Mark Rothko, National Gallery of Art, Washington

Mark Rothko
National Gallery of Art, Washington
May 3 - August 16, 1998

The first comprehensive American retrospective in twenty years of paintings and works on paper by Mark Rothko (1903-1970), long recognized as one of America's foremost artists, will be on view at the National Gallery of Art, East Building. This exhibition will take full advantage of the National Gallery's unique Rothko holdings, a gift of The Mark Rothko Foundation, which constitute the largest public repository of the artist's works. One hundred fifteen paintings and works on paper will be included, dating from the 1930s to 1970, with an emphasis on his surrealist and classic periods. Arranged chronologically, the exhibition will reveal the extent of Rothko's prolific and wide-ranging output throughout a career that spanned five decades.

The exhibition is organized by the National Gallery of Art. After Washington, it will travel to the Whitney Museum of American Art, New York (September 10-November 29, 1998) and the Musée d'art moderne de la Ville de Paris (winter 1998/1999).

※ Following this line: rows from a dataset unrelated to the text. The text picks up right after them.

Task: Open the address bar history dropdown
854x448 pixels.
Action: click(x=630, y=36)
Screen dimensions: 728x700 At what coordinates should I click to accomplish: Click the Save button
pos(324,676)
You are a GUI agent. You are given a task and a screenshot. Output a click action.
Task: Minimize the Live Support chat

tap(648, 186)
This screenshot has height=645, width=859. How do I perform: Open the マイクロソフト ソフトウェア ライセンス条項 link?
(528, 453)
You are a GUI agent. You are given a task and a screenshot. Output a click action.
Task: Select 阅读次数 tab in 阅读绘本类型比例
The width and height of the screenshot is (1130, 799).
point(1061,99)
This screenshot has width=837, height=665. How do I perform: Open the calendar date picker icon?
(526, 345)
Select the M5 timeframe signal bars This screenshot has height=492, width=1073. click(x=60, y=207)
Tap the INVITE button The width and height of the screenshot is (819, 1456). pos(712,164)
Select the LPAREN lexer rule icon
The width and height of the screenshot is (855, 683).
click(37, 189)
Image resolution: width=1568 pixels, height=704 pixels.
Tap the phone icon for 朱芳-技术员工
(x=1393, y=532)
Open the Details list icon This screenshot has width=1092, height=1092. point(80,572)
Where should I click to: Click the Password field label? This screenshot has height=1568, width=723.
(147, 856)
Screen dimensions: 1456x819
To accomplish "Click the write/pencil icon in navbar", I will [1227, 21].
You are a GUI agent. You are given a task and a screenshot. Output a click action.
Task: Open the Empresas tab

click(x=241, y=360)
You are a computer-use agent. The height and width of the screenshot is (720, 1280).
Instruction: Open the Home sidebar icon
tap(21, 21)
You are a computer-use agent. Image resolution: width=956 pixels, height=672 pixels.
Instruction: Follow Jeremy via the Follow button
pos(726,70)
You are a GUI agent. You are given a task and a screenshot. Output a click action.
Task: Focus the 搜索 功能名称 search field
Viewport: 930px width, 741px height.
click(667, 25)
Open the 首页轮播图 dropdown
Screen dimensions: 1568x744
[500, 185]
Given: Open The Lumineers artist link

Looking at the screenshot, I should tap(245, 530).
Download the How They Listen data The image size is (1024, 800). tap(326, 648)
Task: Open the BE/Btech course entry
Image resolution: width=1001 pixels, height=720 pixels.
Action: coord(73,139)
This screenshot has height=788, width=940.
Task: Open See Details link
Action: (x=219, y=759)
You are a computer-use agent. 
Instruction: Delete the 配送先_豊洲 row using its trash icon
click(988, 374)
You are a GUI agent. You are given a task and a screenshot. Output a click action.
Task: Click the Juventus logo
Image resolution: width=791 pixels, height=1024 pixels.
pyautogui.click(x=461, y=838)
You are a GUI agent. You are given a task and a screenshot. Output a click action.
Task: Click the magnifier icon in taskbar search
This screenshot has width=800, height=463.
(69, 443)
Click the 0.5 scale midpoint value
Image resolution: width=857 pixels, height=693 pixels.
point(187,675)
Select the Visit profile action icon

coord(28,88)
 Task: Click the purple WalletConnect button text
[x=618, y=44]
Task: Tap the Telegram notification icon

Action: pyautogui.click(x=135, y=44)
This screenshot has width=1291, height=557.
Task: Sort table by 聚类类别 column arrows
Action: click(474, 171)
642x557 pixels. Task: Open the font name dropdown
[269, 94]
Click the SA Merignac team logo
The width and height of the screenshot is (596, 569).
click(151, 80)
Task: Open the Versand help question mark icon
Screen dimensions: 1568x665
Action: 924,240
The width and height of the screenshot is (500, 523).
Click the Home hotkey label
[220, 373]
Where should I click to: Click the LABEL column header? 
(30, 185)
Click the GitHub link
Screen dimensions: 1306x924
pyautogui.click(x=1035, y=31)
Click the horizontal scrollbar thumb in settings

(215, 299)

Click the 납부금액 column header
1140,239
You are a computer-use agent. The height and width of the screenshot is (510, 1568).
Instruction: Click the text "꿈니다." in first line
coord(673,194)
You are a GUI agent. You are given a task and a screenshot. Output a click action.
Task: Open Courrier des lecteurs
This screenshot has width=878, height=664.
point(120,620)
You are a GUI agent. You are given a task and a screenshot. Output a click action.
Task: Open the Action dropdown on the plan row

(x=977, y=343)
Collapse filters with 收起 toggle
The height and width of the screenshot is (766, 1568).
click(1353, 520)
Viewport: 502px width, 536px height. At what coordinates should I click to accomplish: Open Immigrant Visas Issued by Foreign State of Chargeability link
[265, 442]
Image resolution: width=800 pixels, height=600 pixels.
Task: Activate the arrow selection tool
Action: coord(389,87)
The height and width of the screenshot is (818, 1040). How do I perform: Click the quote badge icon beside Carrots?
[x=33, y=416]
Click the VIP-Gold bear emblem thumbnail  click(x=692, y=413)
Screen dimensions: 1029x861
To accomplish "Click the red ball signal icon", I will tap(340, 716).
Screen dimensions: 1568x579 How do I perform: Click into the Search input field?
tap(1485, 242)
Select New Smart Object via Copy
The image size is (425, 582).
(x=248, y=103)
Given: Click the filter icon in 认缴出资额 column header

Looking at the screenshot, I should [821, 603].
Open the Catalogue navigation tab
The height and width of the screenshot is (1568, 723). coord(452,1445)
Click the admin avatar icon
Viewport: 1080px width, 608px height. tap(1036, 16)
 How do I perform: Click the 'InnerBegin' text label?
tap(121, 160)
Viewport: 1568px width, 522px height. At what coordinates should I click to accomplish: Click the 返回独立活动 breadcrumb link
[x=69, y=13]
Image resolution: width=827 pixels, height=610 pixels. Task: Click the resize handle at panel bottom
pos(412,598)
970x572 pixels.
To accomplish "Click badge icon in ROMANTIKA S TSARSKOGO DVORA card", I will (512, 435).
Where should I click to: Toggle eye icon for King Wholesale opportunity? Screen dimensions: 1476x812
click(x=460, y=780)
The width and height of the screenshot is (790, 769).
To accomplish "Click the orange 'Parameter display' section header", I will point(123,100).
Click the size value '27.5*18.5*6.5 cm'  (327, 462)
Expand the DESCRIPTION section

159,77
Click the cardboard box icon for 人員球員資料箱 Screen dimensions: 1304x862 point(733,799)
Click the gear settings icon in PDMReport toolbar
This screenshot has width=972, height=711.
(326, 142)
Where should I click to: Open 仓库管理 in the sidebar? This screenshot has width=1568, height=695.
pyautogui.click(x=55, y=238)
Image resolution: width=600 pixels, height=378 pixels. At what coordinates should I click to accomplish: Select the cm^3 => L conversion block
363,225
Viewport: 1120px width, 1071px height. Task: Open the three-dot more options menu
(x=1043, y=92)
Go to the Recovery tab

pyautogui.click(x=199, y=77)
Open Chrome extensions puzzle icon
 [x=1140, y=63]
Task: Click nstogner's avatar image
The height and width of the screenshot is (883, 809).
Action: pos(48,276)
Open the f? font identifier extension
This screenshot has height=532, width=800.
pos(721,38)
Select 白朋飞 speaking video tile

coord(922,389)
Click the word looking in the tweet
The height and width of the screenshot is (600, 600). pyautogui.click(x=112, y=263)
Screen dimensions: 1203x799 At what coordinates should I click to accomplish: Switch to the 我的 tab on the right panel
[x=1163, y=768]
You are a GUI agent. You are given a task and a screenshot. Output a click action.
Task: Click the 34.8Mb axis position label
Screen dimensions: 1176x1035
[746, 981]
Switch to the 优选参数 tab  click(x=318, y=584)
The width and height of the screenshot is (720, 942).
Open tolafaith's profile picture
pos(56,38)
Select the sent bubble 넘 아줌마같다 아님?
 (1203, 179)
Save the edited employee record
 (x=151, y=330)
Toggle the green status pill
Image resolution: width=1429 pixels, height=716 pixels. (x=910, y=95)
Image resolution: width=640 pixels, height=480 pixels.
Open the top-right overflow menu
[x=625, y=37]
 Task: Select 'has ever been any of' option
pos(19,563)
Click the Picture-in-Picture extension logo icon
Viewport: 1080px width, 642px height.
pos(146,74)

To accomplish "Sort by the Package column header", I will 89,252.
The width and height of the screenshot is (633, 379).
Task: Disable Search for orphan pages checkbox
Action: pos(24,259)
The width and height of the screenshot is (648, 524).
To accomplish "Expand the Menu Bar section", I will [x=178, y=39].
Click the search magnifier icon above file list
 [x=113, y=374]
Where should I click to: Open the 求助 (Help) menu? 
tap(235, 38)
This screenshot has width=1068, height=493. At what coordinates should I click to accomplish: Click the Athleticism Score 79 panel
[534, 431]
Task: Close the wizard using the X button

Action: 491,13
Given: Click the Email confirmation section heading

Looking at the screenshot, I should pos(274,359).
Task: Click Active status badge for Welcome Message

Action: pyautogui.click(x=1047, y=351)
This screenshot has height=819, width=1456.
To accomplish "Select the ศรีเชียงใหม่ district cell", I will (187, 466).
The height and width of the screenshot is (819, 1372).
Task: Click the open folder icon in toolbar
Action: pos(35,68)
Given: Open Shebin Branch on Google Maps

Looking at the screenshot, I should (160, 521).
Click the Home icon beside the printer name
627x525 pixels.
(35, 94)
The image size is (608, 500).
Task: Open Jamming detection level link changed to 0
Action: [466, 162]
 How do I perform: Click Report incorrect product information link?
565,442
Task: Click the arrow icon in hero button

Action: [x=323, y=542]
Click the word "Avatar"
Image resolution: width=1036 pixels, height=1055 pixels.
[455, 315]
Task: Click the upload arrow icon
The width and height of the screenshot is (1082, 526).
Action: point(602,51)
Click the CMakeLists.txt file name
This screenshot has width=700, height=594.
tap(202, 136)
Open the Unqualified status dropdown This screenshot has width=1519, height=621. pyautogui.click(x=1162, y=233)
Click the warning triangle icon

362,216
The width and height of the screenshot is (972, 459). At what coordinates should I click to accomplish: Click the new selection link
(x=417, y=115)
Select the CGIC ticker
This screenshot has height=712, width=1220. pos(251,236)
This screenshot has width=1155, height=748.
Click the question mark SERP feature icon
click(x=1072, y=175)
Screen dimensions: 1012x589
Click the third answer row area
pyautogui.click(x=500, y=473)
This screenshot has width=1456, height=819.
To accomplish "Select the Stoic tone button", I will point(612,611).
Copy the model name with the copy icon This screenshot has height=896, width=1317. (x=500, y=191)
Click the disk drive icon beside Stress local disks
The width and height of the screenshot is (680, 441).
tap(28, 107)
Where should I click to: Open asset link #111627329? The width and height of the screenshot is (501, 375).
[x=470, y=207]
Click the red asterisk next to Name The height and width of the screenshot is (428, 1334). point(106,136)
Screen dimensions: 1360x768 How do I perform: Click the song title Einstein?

"As the most important repository and study center of this great artist's work, the National Gallery has a special interest in bringing this retrospective to the public. A decade ago, the National Gallery received the core collection of The Mark Rothko Foundation, a gift that included 295 paintings and works on paper, and more than 650 sketches," said Earl A. Powell III, director, National Gallery of Art. "We are grateful to the artist's daughter and son, Kate Rothko Prizel and Christopher Rothko, who are lending numerous works for this important exhibition, and to New York's Museum of Modern Art and The Metropolitan Museum of Art and others for their generous loans," he added. The exhibition will draw on loans from other public and private collections in the United States, Europe, and Japan.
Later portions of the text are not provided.